The total argument for reconsiderartion about the plausibility of the Second Amended Complaint is:
The court disagrees that a plausible claim is stated. The Second Amended Complaint (the SAC) only raises a stay violation that allegedly occurred in late 2011 and the first half of 2012. Plaintiff is seeking sanction under 11 USC §362. Plaintiff alleges in ¶14 of the SAC that;
He never tells us what the status of that declaratory judgment claim is in the Montana court, but skips to the allegation in ¶15 that the Montana judge declared him a vexatious litigant who was required to get pre-approval before filing any new lawsuits or papers in court, which he has said he has complied with.
Paragraph 16 says he was arrested in November 2011 (still pre-bankruptcy) stemming from the Montana case, DV-11-08. He does not say what reason the Montana court gave for its issuance. He alleges he appeared before the Montana judge and was released on $2,000 bail (¶18), but still does not say what the warrant was for.

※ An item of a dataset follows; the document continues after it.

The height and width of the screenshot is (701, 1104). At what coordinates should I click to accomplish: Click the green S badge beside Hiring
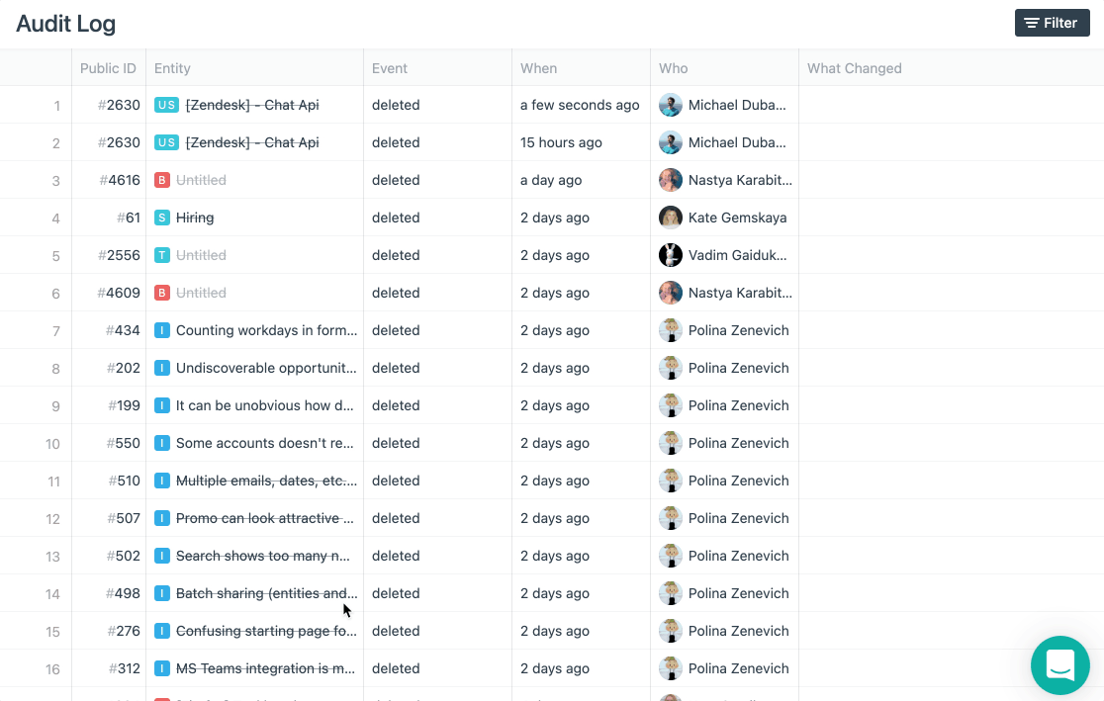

He filed a chapter 7 bankruptcy in Alaska on December 12, 2011 and immediately served notice on the Montana judge (¶¶21, 22), yet:
Still no statement of what the bench warrant was for. No coherent chronology of all the events, no copies or summary of the actual warrant or a motion for its issuance, no copy of the complaint in DV-11-08, or of any order ruling on plaintiff's complaint that he was entitled to use the name of the City of Roundup and the actual city was not. In fact, the Montana court had seven months earlier ruled plaintiff's claim was frivolous, but that fact is outside the scope of this Rule 12(b) dismissal.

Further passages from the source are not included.